Jean Petaux : Bien sûr que non. C’était d’ailleurs le principal risque pour l’ensemble des acteurs de cette séquence : réifier en quelque sorte la désunion. Deux exemples d’unité de pure façade sont restés dans les mémoires, à droite.

Le 25 septembre 1993 à l’occasion des journées parlementaires du RPR qui s’étaient tenues à La Rochelle, Jacques Chirac et Edouard Balladur avaient donné une image sinistre d’une éventuelle réconciliation en déambulant tous les deux sur un ponton du port. Les deux "amis de 30 ans" se tiraient une tête de six pieds de long et ceux qui doutaient encore qu’ils s’affronteraient tous les deux, à mort, à la présidentielle de 1995, ont été définitivement affranchi.

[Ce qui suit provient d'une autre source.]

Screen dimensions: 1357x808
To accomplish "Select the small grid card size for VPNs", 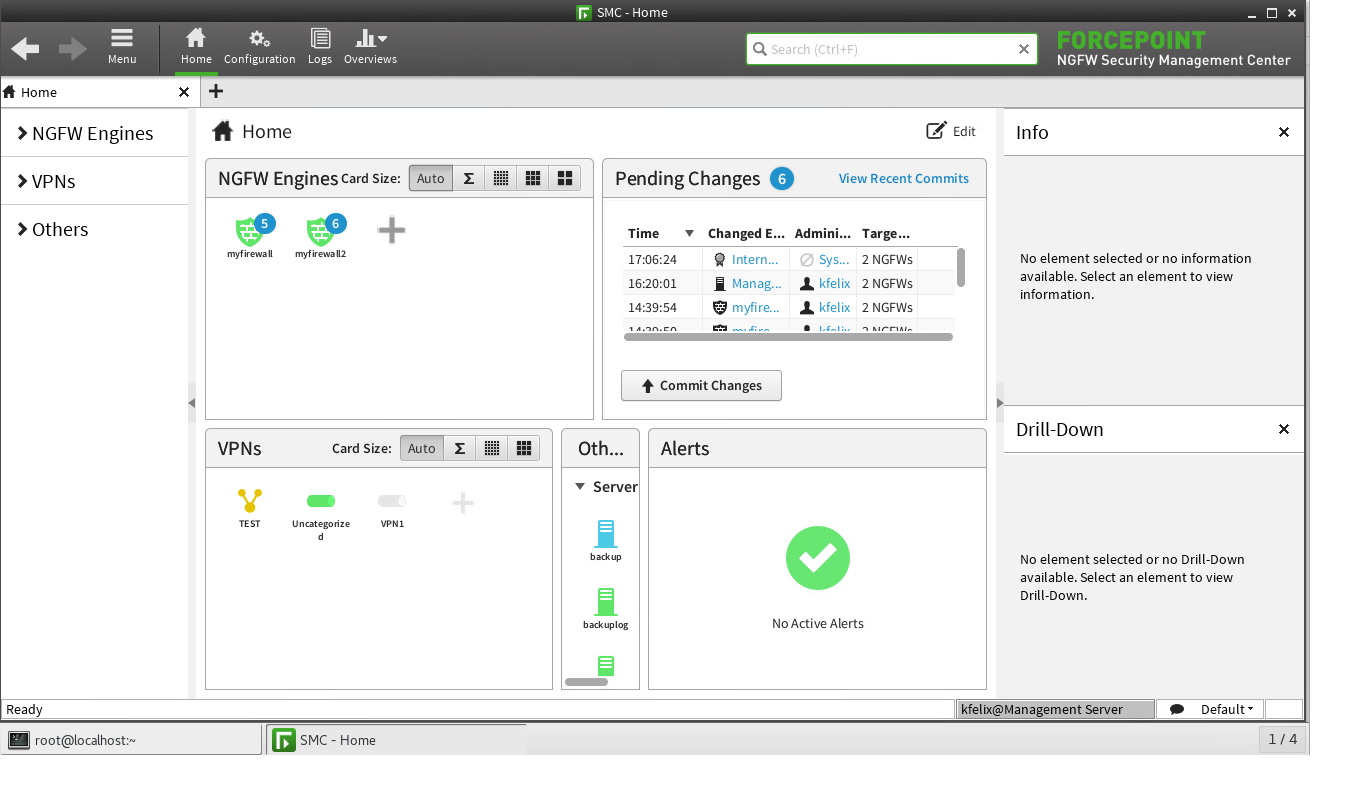I will [x=492, y=447].
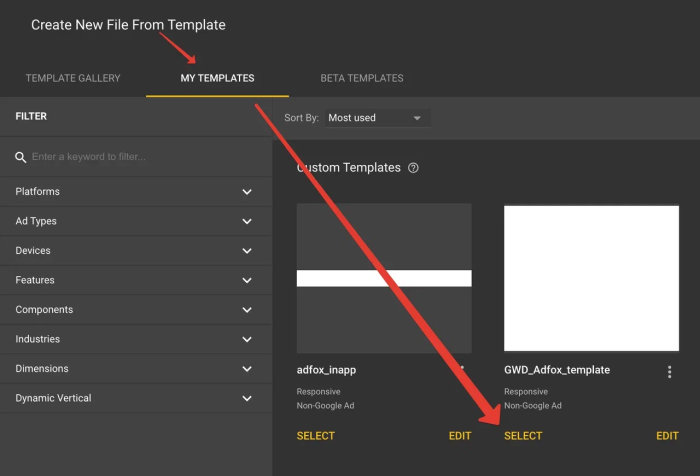700x476 pixels.
Task: Open the GWD_Adfox_template three-dot menu
Action: pos(669,372)
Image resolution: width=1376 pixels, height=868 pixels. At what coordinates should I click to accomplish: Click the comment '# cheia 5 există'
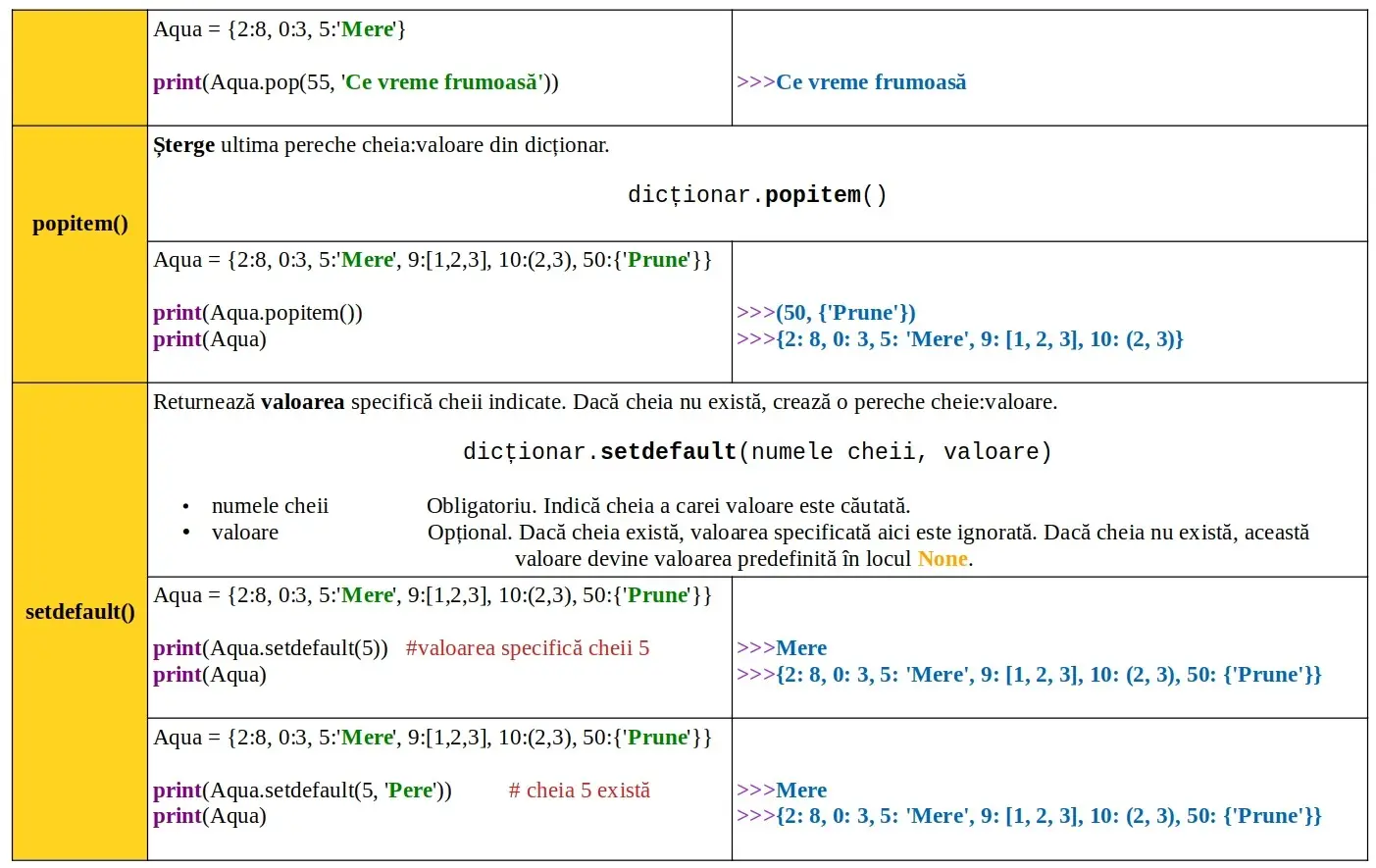click(579, 791)
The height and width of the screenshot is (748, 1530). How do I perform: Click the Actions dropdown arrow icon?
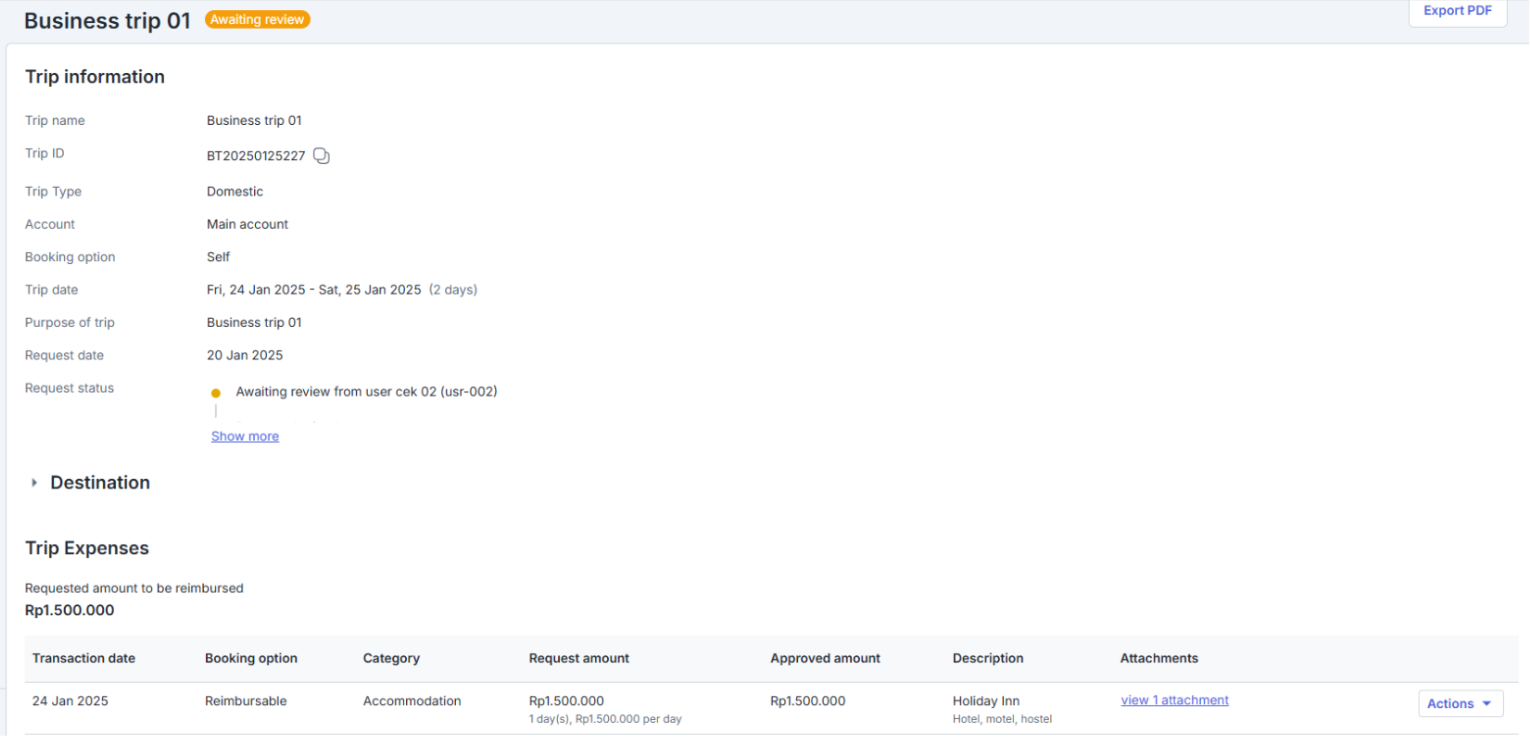coord(1486,704)
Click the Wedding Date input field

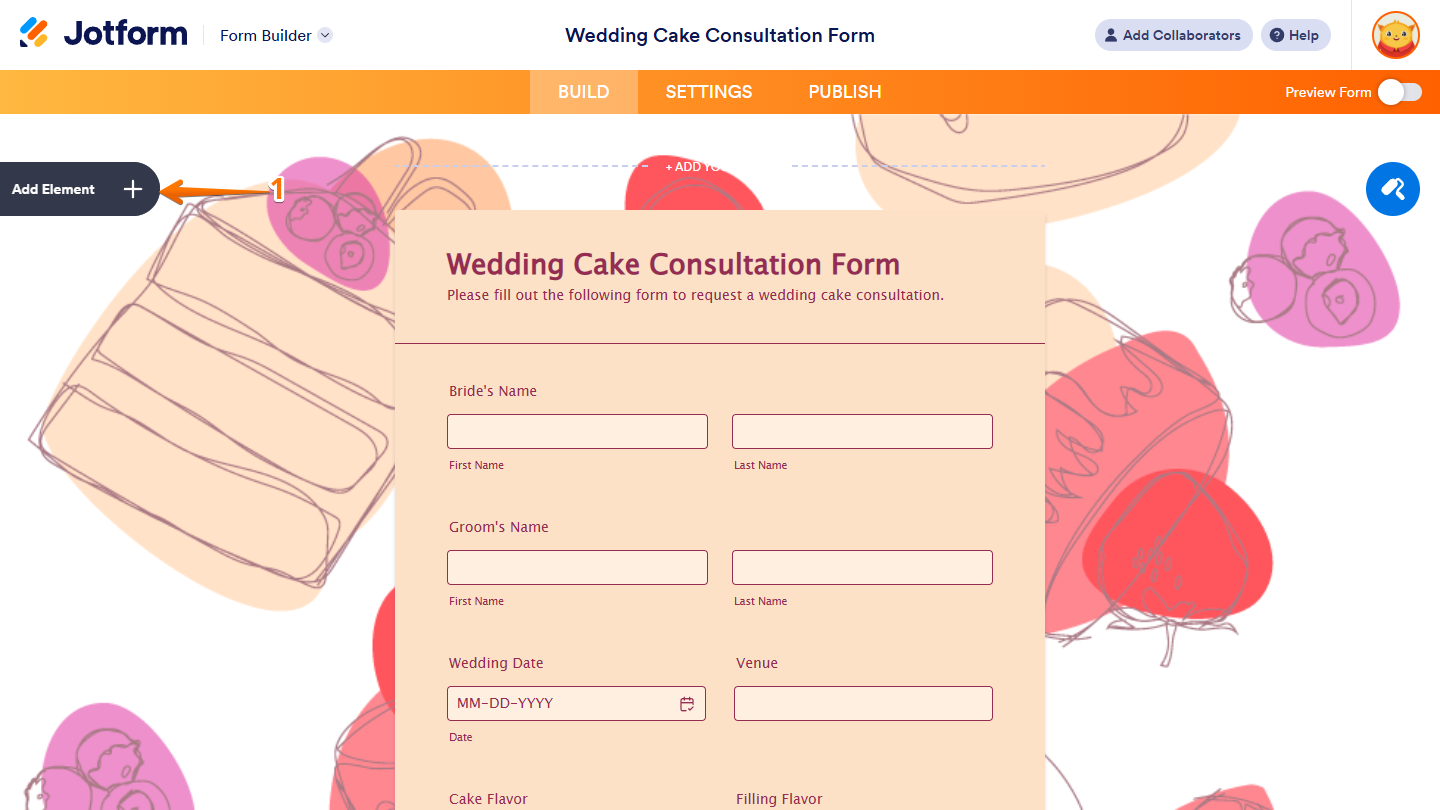[x=560, y=703]
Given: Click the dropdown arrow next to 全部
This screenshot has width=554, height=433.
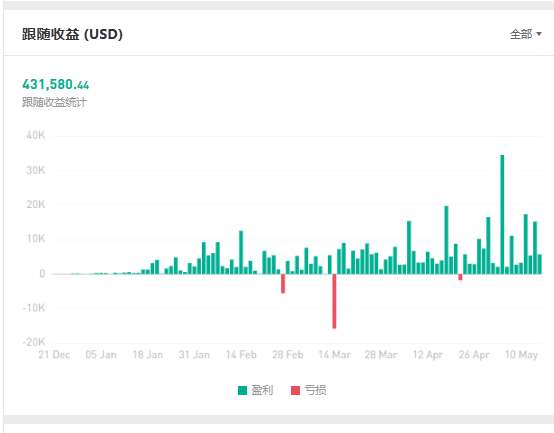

Quelques années plus tard (12 ans), dans une scène digne d’un film à sketchs, Nicolas Sarkozy et Dominique de Villepin ont failli s’empoigner, à La Baule (décidément, ça doit être la ville longtemps dirigée par le baron gaulliste Olivier Guichard, qui veut ça…), le 5 septembre 2005, juste avant un petit-déjeuner glacial entre les deux rivaux, d’autant que le premier ministre d’alors (Dominique de Villepin) n’avait pas manqué d’exhiber son (merveilleux) corps quelques minutes plus tôt lors d’un jogging d’anthologie en bordure de mer… Rien que pour ridiculiser son ministre Sarkozy, furibard… Là encore la grande scène de la réconciliation apparut dans sa vérité toute nue : du cinéma.

Pour l’anecdote, se souvenant de l’épisode de La Baule, Gilles Boyer, le conseiller politique d’Alain Juppé, a donné le "la" ce matin à 8h01 dans un tweet plein d’humour (il n’en manque pas, c’est le moins que l’on puisse dire) : une jolie photo de la baie La Baule prise sur la plage au soleil levant assortie du texte suivant : "ALERTE : Dominique de Villepin n’est pas sur la plage de la Baule". Juste pour rappeler les "bons souvenirs"… D’autant que, il convient de le rappeler, dans la compétition Juppé-Sarkozy, Villepin soutient maintenant celui qui voulait le pendre à un croc-de-boucher il y a quelques années : Sarkozy…

Très clairement le fait que les trois personnalités que vous citez dans votre question, Sarkozy, Juppé et Fillon, ne soient pas restées plus de 8 minutes toutes les trois ensemble dans la même salle, juste le temps de faire la photo d’une famille apparemment unie, suffit à montrer combien le fossé est grand entre les uns et les autres. Mais, paradoxalement, dans un monde où tout est image et où le "le message tient lieu de massage" pour parler comme le grand Mc Luhan, la photo qui sera à la "une" des journaux demain n’est pas inutile non plus : en politique la mise en scène est tout aussi importante que les dialogues eux-mêmes. Pour autant ne seront optimistes sur une "unité retrouvée" que ceux qui auront eu envie de l’être…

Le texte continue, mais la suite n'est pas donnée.